[Material for this exercise Boundary: Start]
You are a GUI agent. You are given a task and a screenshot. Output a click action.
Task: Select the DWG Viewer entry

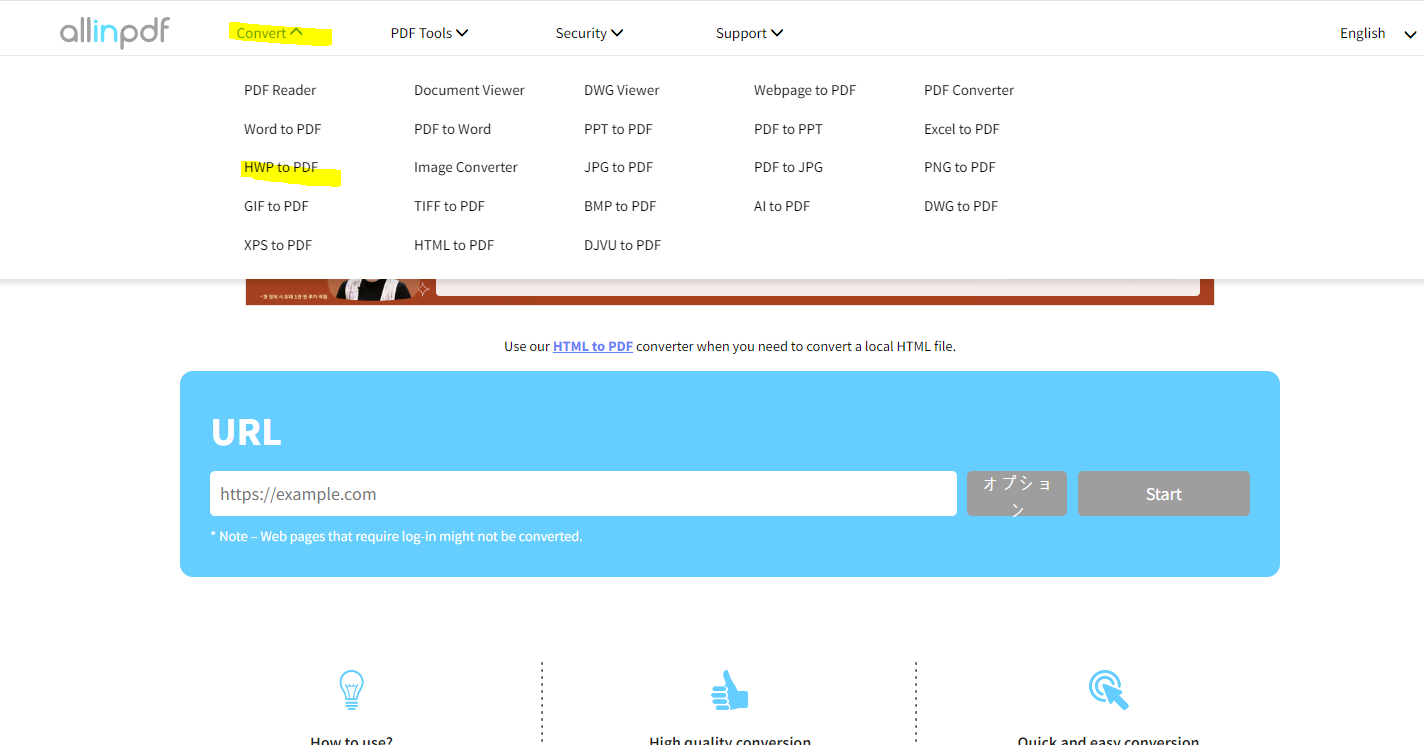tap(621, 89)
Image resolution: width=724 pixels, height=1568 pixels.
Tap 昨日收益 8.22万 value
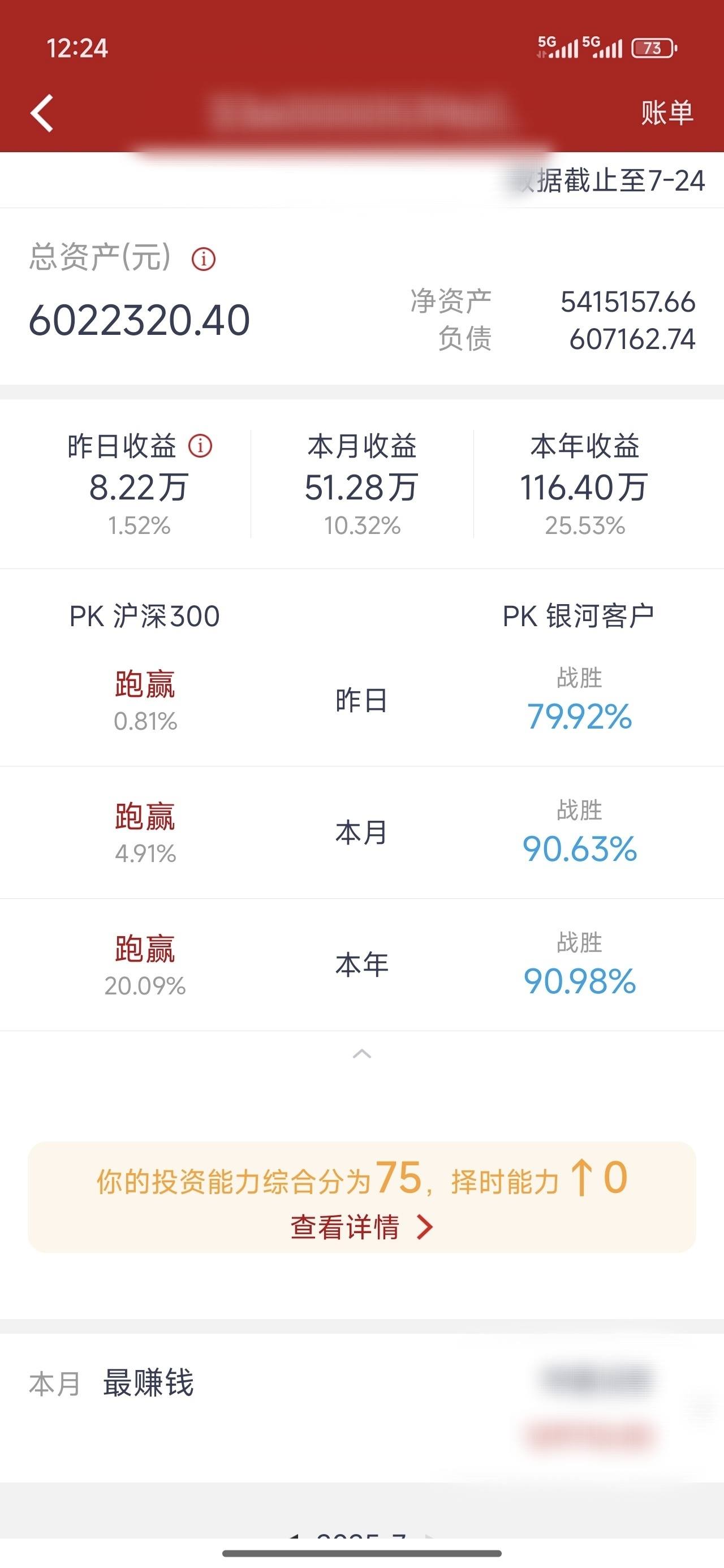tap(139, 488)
[Material for this exercise Boundary: End]
[Material for this exercise Boundary: Start]
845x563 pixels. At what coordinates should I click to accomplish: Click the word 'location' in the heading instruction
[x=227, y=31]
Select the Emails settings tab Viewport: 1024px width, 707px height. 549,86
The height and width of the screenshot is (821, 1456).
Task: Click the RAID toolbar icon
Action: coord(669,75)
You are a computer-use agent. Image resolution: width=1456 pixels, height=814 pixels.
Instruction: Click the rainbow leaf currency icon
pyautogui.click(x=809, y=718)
[Material for this exercise Boundary: End]
Your goal ->
Find the word "resolution" in the entries, and copy every line it shows up in.

Task result ->
Image resolution: width=724 pixels, height=1568 pixels.
You are a computer-use agent. Image resolution: width=1456 pixels, height=814 pixels.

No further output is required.